We first meet Abas. He is a bus driver, who owns his bus. At the film’s open, he talks about looking back at life and experienced only 10% peace over its span. He hates his job as he is always trying to stay ahead of his expenses, especially as a loan payment is coming due and his bus is having mechanical problems. Upon reflection, he says, “I fear I may one day create a morass which could eat me and my family.”
Next, are two young brothers Afshin and Benjamin. Afshin has to be twelve and Benjamin eight or nine. Afshin is the man of the house as his father earns a living in Iran. His father was an officer and was one of two survivors after an attack on his division of 85 men. Thinking of his father, Benjamin sings a song throughout the film, “Yellow kitty stay home, don’t go to war. You may die.”
“…attempts to document the deep-rooted effects of unrest in the lives of its people.”
Amini follows the boys just looking for things to do, when not in school. Activities involve chores like removing rocks off their roof, watering trees, playing football with a can, shopping at the market for their mother, and fulfilling community service on behalf of their father. They also try to make money by selling whatever they can find, like shoes. Their greatest fear is a suicide bomber.
The pressure is mounting for Abas. He needs money, and a lot of it or his bus will be repossessed. Part of the problem is Abas undermined his own business to make some extra money, and that decision pretty much ruined his life. On the one hand, he has a very loving family, and on the other, the pressure to survive is mounting and depression and anxiety is going to get the best of him.
What’s missing with Armini’s documentary is a narrative of some sort. It needs some kind of story thread to follow, so audiences have a sense of direction. In spite of that, Armini’s intention is clear. He wants to connect us with the plight of the Afghan people, and he’s quite effective in doing so. Consider what your personal development goals are in the next two, five, or ten years. In Afghanistan, I don’t think anyone thinks that far ahead in life. It’s more like two day, a week, or a month.

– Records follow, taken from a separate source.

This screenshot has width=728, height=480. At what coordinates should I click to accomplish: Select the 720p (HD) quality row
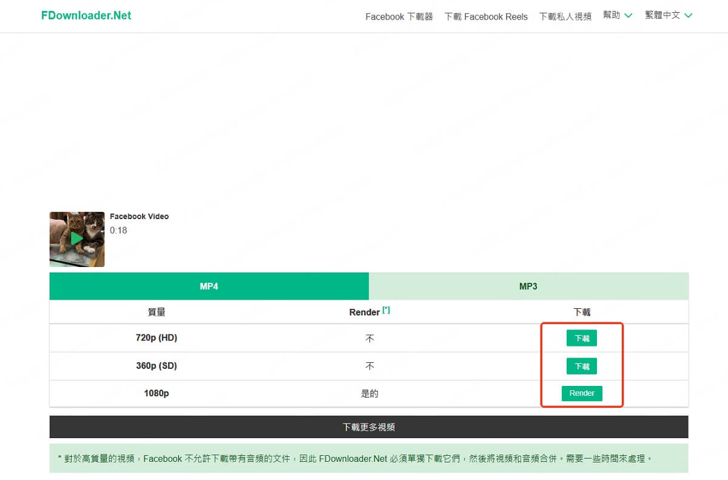(x=156, y=338)
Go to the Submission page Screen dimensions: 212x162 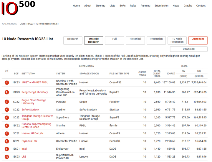(161, 6)
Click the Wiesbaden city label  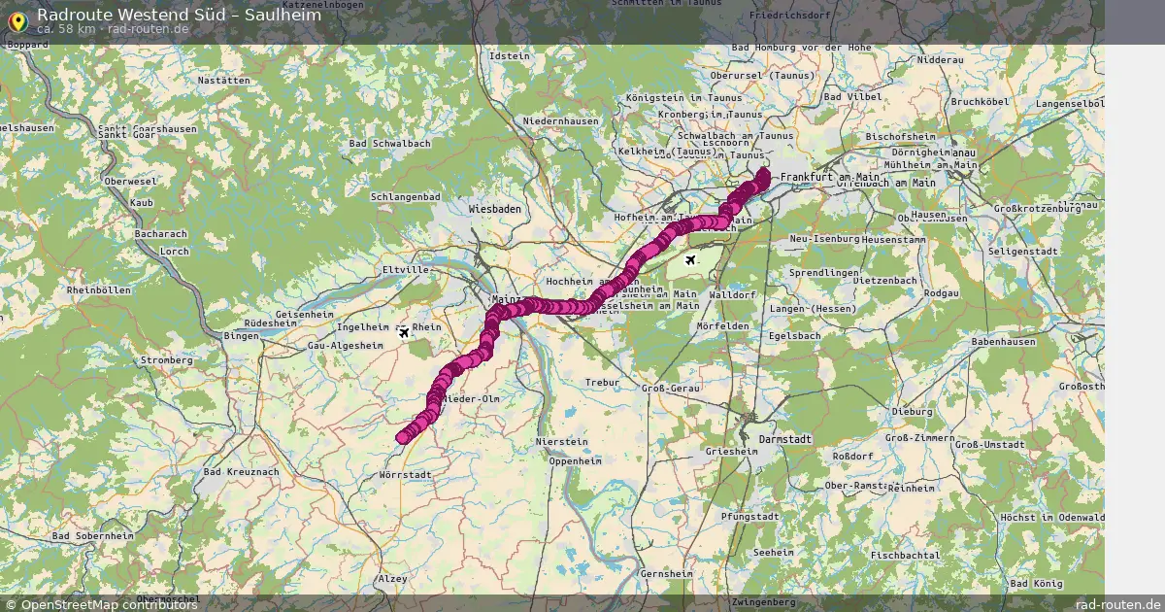click(494, 209)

You can’t help but feel their helplessness and anxiety of having to live not knowing what event will change their lives for the better or worse…mostly worse. There are moments when one of the three subjects reflect on their situation. It’s done in voice-over as the camera a framed tight on their faces. It’s haunting and powerful.
Kabul, City in the Wind (2019) Directed by Aboozar Amini. Kabul, City in the Wind screened at the 2019 San Francisco Film Festival.